中等度から重症関節リウマチ患者における、トファシチニブ vs 生物学的製剤のネットワークメタ解析
This study suggests that many bDMARDs and tsDMARDs can be considered equivalent therapeutic alternatives in bDMARD-naïve RA patients, with inadequate response to csDMARDs.
In the absence of randomised controlled trials comparing drugs, indirect comparisons and network meta-analysis may provide information to help select an optimal treatment alternative. In this network meta-analysis, 27 randomized controlled trials were analysed to assess the possibility that some drugs on the market may be considered to be equivalent in terms of efficacy. Only trials reporting ACR50 at Week 24 and with a placebo-controlled arm were included. The therapies investigated in the final meta-analysis were: abatacept, adalimumab, anakinra, baricitinib, certolizumab, etanercept, golimumab, infliximab, tocilizumab, and tofacitinib.

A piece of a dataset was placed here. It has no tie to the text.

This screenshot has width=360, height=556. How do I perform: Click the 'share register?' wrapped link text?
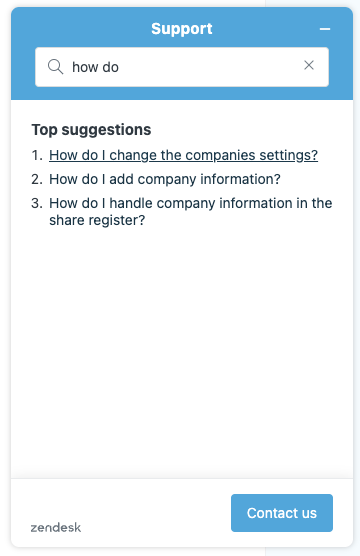click(97, 220)
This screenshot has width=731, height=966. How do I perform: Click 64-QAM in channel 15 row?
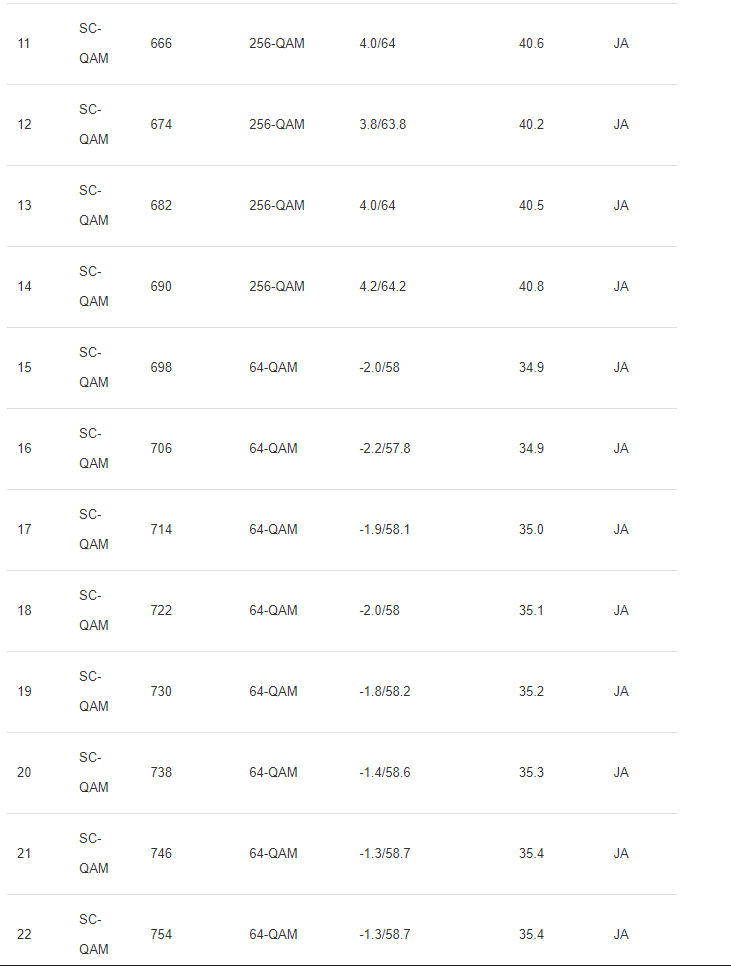(273, 368)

In the primary analysis, the response of each treatment was evaluated against placebo plus methotrexate. The potential for equivalence therapeutic alternative (ETA) was then assessed with between-drug comparisons. The treatment with the highest response was etanercept in combination with methotrexate; however, there was a large 95% CI for this data point, possibly reflecting the small sample size. The ETA methodology was applied by comparing differences in ACR50 at Week 24 for etanercept plus methotrexate, but none of the other medications presented a difference in the response less than the previously established range (12%), and therefore did not meet the criteria to be considered ETA to etanercept plus methotrexate. Comparisons were then made to the next best-performing drug in efficacy - certolizumab plus methotrexate.
In this second analysis, the authors were able to conclude that all the remaining drug combinations conformed to efficacy criteria and could be considered ETA to certolizumab plus methotrexate, with the exception of adalimumab or tofacitinib when given as monotherapy, or anakinra in combination with methotrexate.